Rewrite the lines from the one containing "Blogs (315, 114)" through the one containing "page.product_detail.guide_to_join_membership (246, 366)", inclusive, substituting "screen image" for "screenshot" and leaving everything else unchanged.
--- start of Data records ---
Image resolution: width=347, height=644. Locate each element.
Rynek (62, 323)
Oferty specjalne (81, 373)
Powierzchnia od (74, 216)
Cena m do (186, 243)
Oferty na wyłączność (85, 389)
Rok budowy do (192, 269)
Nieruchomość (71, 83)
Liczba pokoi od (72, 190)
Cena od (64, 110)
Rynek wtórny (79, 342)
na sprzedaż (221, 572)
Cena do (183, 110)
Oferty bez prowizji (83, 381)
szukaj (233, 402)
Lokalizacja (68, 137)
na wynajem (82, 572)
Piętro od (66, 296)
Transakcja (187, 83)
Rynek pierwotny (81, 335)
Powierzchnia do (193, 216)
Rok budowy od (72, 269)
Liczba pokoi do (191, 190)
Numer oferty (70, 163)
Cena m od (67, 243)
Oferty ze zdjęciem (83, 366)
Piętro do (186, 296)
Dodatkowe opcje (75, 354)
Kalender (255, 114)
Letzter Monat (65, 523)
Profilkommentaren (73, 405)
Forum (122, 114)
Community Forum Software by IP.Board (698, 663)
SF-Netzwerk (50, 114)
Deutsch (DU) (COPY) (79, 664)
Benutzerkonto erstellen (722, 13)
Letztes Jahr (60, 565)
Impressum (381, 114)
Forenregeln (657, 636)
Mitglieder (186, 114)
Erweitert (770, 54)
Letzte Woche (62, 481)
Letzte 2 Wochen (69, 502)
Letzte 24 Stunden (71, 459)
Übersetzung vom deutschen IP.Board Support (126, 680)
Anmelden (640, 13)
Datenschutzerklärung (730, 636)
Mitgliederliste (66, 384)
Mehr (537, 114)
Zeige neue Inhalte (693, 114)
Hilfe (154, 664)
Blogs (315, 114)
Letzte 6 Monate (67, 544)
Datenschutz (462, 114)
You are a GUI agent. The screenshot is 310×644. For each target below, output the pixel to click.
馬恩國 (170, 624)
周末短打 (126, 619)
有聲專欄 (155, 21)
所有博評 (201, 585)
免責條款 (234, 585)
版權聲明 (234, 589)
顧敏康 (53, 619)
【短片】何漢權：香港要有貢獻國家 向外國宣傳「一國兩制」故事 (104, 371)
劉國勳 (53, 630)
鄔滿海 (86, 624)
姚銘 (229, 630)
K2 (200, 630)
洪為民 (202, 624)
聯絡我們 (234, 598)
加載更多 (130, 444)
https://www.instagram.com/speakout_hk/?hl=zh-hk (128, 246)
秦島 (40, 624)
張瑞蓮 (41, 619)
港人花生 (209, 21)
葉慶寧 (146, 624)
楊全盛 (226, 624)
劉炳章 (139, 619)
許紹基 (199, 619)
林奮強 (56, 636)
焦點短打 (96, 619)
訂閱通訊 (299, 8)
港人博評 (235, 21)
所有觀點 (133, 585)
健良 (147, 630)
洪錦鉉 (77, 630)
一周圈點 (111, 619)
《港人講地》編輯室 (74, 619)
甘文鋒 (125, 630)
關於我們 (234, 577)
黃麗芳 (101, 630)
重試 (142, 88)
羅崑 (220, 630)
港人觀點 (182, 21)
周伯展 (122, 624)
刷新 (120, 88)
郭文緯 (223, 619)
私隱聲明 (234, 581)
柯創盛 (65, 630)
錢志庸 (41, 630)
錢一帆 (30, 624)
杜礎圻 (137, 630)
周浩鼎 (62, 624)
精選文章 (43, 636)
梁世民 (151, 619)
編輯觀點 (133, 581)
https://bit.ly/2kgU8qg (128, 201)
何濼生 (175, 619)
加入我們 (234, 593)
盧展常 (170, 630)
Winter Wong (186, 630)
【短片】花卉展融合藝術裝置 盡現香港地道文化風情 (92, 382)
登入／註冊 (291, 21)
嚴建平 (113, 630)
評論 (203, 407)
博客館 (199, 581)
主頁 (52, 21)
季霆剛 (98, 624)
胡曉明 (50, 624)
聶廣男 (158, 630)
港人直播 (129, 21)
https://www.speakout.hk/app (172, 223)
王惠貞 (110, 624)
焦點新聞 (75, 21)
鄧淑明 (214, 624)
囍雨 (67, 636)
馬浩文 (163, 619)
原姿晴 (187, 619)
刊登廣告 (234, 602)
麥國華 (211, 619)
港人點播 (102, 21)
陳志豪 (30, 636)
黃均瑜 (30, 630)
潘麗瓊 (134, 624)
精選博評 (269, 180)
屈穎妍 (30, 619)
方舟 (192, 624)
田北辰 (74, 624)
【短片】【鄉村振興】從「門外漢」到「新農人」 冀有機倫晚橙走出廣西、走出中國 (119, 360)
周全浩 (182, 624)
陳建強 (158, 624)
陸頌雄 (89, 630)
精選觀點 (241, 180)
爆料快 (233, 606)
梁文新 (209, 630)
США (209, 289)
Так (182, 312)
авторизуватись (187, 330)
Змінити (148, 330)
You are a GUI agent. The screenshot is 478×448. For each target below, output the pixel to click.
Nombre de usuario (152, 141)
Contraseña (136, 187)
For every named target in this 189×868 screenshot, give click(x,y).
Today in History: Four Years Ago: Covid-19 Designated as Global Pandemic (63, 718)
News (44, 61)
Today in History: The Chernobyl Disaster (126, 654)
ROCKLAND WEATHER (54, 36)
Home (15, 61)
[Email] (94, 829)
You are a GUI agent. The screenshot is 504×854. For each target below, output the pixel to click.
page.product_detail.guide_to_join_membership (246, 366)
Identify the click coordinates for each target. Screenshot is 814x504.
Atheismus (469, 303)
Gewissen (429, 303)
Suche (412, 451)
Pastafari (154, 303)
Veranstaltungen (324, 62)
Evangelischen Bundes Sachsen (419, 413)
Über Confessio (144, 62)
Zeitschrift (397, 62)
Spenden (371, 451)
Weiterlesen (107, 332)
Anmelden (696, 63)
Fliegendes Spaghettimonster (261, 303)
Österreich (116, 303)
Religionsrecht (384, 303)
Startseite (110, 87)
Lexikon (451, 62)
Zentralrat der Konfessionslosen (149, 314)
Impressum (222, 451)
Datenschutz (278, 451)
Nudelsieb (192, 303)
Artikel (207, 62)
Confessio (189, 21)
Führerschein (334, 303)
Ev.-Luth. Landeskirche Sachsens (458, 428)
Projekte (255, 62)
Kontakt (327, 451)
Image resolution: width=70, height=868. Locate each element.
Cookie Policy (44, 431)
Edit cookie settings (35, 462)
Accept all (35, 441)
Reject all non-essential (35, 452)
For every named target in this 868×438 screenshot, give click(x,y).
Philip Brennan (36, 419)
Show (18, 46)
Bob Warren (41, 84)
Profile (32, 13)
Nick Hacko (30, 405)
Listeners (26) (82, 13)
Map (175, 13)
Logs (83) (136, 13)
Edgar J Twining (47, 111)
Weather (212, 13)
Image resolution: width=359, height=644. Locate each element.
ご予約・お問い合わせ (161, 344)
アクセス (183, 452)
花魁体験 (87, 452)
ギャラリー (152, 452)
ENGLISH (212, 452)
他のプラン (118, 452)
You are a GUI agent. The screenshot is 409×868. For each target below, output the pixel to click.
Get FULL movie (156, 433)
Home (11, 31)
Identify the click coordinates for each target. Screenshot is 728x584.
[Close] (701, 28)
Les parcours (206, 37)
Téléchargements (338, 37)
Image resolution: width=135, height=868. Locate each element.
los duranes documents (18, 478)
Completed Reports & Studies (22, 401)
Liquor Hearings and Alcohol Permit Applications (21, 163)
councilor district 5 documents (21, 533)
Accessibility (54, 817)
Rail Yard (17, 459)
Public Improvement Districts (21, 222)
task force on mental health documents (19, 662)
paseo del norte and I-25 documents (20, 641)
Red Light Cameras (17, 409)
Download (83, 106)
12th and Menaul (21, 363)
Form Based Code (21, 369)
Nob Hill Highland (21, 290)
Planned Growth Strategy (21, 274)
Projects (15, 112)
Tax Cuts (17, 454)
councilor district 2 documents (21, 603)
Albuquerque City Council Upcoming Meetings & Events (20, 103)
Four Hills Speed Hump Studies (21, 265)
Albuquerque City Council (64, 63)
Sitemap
--- end of Data records ---
§ Complete response:
Blogs (315, 114)
Letzte 6 Monate (67, 544)
Datenschutz (462, 114)
You are a GUI agent. The screen image is 310×644. For each target below, output the pixel to click.
馬恩國 (170, 624)
周末短打 (126, 619)
有聲專欄 (155, 21)
所有博評 (201, 585)
免責條款 (234, 585)
版權聲明 (234, 589)
顧敏康 (53, 619)
【短片】何漢權：香港要有貢獻國家 向外國宣傳「一國兩制」故事 (104, 371)
劉國勳 (53, 630)
鄔滿海 (86, 624)
姚銘 (229, 630)
K2 (200, 630)
洪為民 (202, 624)
聯絡我們 (234, 598)
加載更多 (130, 444)
https://www.instagram.com/speakout_hk/?hl=zh-hk (128, 246)
秦島 (40, 624)
張瑞蓮 (41, 619)
港人花生 (209, 21)
葉慶寧 (146, 624)
楊全盛 (226, 624)
劉炳章 (139, 619)
許紹基 (199, 619)
林奮強 (56, 636)
焦點短打 (96, 619)
訂閱通訊 (299, 8)
港人博評 (235, 21)
所有觀點 (133, 585)
健良 (147, 630)
洪錦鉉 (77, 630)
一周圈點 (111, 619)
《港人講地》編輯室 (74, 619)
甘文鋒 (125, 630)
關於我們 (234, 577)
黃麗芳 (101, 630)
重試 (142, 88)
羅崑 (220, 630)
港人觀點 (182, 21)
周伯展 (122, 624)
刷新 (120, 88)
郭文緯 (223, 619)
私隱聲明 (234, 581)
柯創盛 (65, 630)
錢志庸 (41, 630)
錢一帆 (30, 624)
杜礎圻 (137, 630)
周浩鼎 (62, 624)
精選文章 (43, 636)
梁世民 (151, 619)
編輯觀點 (133, 581)
https://bit.ly/2kgU8qg (128, 201)
何濼生 (175, 619)
加入我們 (234, 593)
盧展常 (170, 630)
Winter Wong (186, 630)
【短片】花卉展融合藝術裝置 盡現香港地道文化風情 (92, 382)
登入／註冊 (291, 21)
嚴建平 (113, 630)
評論 (203, 407)
博客館 (199, 581)
主頁 (52, 21)
季霆剛 (98, 624)
胡曉明 (50, 624)
聶廣男 (158, 630)
港人直播 (129, 21)
https://www.speakout.hk/app (172, 223)
王惠貞 (110, 624)
焦點新聞 (75, 21)
鄧淑明 (214, 624)
囍雨 (67, 636)
馬浩文 (163, 619)
原姿晴 (187, 619)
刊登廣告 (234, 602)
麥國華 (211, 619)
港人點播 (102, 21)
陳志豪 (30, 636)
黃均瑜 (30, 630)
潘麗瓊 (134, 624)
精選博評 (269, 180)
屈穎妍 (30, 619)
方舟 (192, 624)
田北辰 (74, 624)
【短片】【鄉村振興】從「門外漢」到「新農人」 冀有機倫晚橙走出廣西、走出中國 (119, 360)
周全浩 (182, 624)
陳建強 (158, 624)
陸頌雄 (89, 630)
精選觀點 (241, 180)
爆料快 (233, 606)
梁文新 (209, 630)
США (209, 289)
Так (182, 312)
авторизуватись (187, 330)
Змінити (148, 330)
You are a GUI agent. The screen image is 478×448. For each target below, output the pixel to click.
Nombre de usuario (152, 141)
Contraseña (136, 187)
For every named target in this 189×868 screen image, give click(x,y).
Today in History: Four Years Ago: Covid-19 Designated as Global Pandemic (63, 718)
News (44, 61)
Today in History: The Chernobyl Disaster (126, 654)
ROCKLAND WEATHER (54, 36)
Home (15, 61)
[Email] (94, 829)
You are a GUI agent. The screen image is 504×854. For each target below, output the pixel to click.
page.product_detail.guide_to_join_membership (246, 366)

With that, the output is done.